КОРОТКАЯ ЗАДАЧА A » Оформите нумерованным списком строки записей, начиная со строки с "Screen dimensions: 950x621" и заканчивая строкой с "[x=58, y=271]". Пустые строки пропустите.

ИСХОДНЫЙ ОТРЫВОК »
○ ○ ○
Вернувшись из колхоза, мы узнали, что будем в одной роте с механиками-второкурсниками. Старшина роты Жора Воскресенский задержался на практике, его замещал старшина русской группы Эдик Стрижевский. Он в прошлом году окончил Рижское Нахимовское училище и все, что касалось службы, знал назубок. Ребята со второго курса стращали нас: вот приедет Жора, узнаете почём фунт лиха. Жора до этого отслужил четыре года на флоте и гонял их, по их словам, когда они были первокурсниками, за милую душу.
Но когда, месяц спустя, появился перед строем этот, ожидаемый нами с душевным трепетом, Жора, ничего устрашающего мы в нем не обнаружили. Он был старшиной роты у нас год и ничего плохого я сказать о нем не могу - нормальный парень. Как человек, отслуживший на флоте, он приучал и нас к флотской дисциплине, к флотским традициям. Никаких садистских наклонностей у него не наблюдалось.
Надо сказать, что ничего похожего на нынешнюю дедовщину в училище не было. Старшие курсы относились к первокурсникам, особенно первое время, несколько снисходительно, примерно так же, как воспитанные люди относятся к соседским детям, страдающим синдромом Дауна - что делать, приходится принимать их такими, какие уж они есть. Правда, слово "салага" приходилось порой слышать, но что поделать, мы, действительно, были салагами.
А насчёт Жоры, году в 1962 - 1963, провожая сестру в Таллин, я встретил его на Ленинградском вокзале Москвы, он возвращался в Пароходство из отпуска. По-моему, мы оба были рады встрече и тепло пообщались до отхода Таллиннского поезда. Но я все время забегаю вперёд.
Были назначены старшины и у нас. Старшиной группы стал Вячеслав Дмитриев. Он до училища окончил ШМО, плавал матросом на Аносовском "Пскове" в Балтийском пароходстве, кстати, он и сам был из Пскова.
○ ○ ○
[Сохранённые записи]
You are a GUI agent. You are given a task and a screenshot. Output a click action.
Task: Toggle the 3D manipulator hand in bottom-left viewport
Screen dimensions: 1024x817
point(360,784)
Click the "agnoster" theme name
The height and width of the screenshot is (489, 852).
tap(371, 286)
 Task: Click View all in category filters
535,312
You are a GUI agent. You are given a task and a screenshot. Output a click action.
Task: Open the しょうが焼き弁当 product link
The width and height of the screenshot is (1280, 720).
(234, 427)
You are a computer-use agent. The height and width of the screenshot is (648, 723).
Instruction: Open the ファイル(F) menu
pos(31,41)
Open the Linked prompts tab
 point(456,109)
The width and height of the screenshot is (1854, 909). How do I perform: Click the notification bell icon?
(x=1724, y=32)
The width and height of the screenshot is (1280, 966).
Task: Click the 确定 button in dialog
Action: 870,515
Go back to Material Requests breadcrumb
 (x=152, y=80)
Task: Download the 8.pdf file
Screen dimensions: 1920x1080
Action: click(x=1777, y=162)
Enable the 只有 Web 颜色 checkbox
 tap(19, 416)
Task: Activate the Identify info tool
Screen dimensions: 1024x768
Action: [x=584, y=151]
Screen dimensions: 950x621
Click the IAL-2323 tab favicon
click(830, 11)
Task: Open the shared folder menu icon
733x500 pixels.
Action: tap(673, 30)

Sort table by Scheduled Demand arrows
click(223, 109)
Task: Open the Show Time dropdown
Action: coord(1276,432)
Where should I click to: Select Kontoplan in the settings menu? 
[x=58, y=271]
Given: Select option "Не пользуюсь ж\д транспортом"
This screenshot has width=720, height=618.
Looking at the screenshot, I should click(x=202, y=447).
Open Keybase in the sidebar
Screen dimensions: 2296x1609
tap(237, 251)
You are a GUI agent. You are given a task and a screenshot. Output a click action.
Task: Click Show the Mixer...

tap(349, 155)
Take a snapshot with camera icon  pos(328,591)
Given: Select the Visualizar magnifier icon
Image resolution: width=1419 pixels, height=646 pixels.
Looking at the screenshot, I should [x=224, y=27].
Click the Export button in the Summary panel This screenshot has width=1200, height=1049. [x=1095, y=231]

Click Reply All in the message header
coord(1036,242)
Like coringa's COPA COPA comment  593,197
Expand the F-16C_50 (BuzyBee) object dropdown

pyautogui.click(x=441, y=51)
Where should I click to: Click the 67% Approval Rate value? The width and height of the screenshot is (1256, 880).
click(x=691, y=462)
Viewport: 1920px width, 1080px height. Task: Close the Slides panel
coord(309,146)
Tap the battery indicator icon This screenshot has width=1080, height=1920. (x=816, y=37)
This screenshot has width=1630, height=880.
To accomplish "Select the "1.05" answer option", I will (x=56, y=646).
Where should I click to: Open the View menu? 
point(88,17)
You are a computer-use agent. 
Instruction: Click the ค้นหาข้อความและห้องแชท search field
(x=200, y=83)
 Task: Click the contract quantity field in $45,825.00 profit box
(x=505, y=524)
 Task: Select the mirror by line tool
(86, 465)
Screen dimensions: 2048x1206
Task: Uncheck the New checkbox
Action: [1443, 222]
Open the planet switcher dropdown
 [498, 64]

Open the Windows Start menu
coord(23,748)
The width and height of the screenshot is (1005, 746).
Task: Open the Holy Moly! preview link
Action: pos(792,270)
○ ○ ○
КОРОТКАЯ ЗАДАЧА B » Перепишите фрагмент текста об училище, начиная с "Были назначены старшины" и заканчивая "был из Пскова.", заменив "матросом" на "мотористом".

ПОЛНЫЙ ОТВЕТ A »
1. Screen dimensions: 950x621
2. Click the IAL-2323 tab favicon
3. click(830, 11)
4. Task: Open the shared folder menu icon
5. 733x500 pixels.
6. Action: tap(673, 30)
7. Sort table by Scheduled Demand arrows
8. click(223, 109)
9. Task: Open the Show Time dropdown
10. Action: coord(1276,432)
11. Where should I click to: Select Kontoplan in the settings menu? 
12. [x=58, y=271]

ПОЛНЫЙ ОТВЕТ B »
Были назначены старшины и у нас. Старшиной группы стал Вячеслав Дмитриев. Он до училища окончил ШМО, плавал мотористом на Аносовском "Пскове" в Балтийском пароходстве, кстати, он и сам был из Пскова.